The Characters
(Masterpieces of American Fiction)
Pitch Dark rejects conventional characterizations, offering instead bursts of narrative from which the reader must deduce character. Kate Ennis emerges as a sensitive, intelligent, long-suffering heroine. The many digressions reveal where Kate comes from, where she is now, and where she hopes to be in the future. The characters are not so much described as experienced through Kate’s consciousness. The Ireland story in the second section shows Kate in a state of paranoia, suggesting that her mental stability has been threatened by the upheaval in her love life. The sinister inscrutability of the servants and villagers in Ireland reinforces her sense of helplessness.
Jake is presented as an insensitive, vacillating, self-centered man who takes Kate’s love for granted. His actions slowly force Kate to realize that his love for her is diminishing. When she seeks his assistance in some maintenance problems with her house and pond, he refuses even to share with her the names of reliable workmen he has used at his own place.
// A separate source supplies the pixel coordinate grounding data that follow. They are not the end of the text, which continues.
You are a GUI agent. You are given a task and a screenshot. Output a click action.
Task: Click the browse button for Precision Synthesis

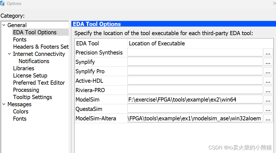[268, 53]
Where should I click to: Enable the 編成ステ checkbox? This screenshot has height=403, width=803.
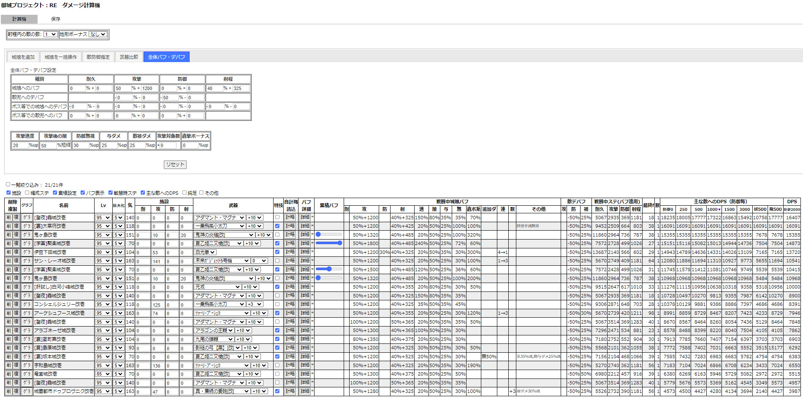pyautogui.click(x=27, y=193)
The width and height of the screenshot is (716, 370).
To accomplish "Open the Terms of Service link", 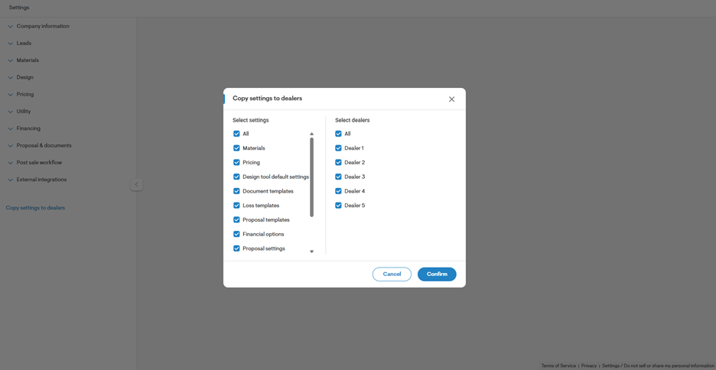I will [x=558, y=366].
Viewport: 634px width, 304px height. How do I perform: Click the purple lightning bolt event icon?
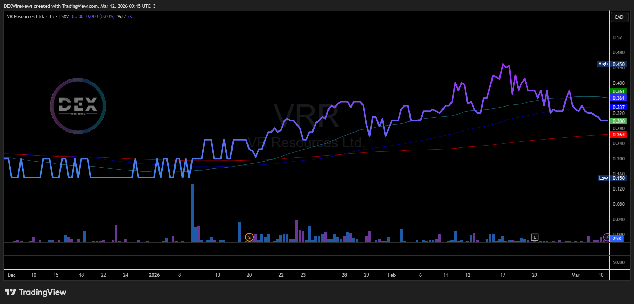click(607, 237)
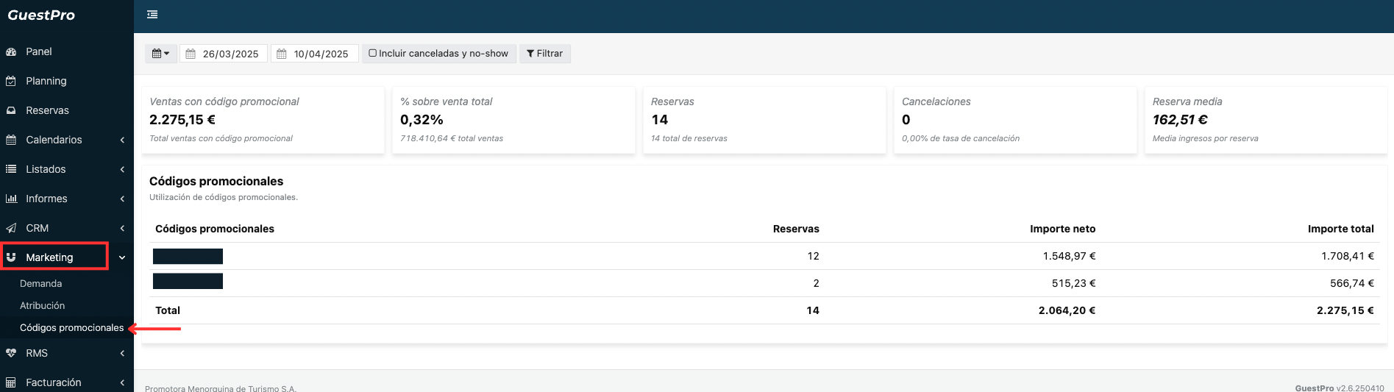Click the hamburger menu toggle icon
The width and height of the screenshot is (1394, 392).
tap(152, 15)
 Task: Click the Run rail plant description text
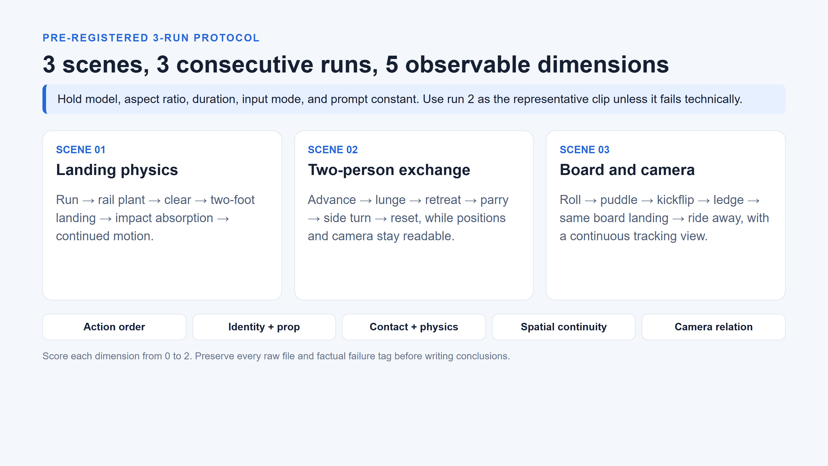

This selfish disregard for her problems prompts these thoughts: “And though I know my heart cannot have been broken in these things, these things of my house and of yours. . . , I find that I am crying as I write. . . .” Similarly, he refuses to take her on any trips during those eight years of their romance. (She had had her heart set especially on a visit to New Orleans: “Would it have cost him all the earth, sometime in all those years, to take her to New Orleans for a week?”) Jake remains, ultimately, a vague presence in the background. His importance is clear, but his character and personality remain thoroughly problematic.
Many of the other characters, brief as their bit appearances are, shine vividly on the page, but none of them takes on full flesh and blood.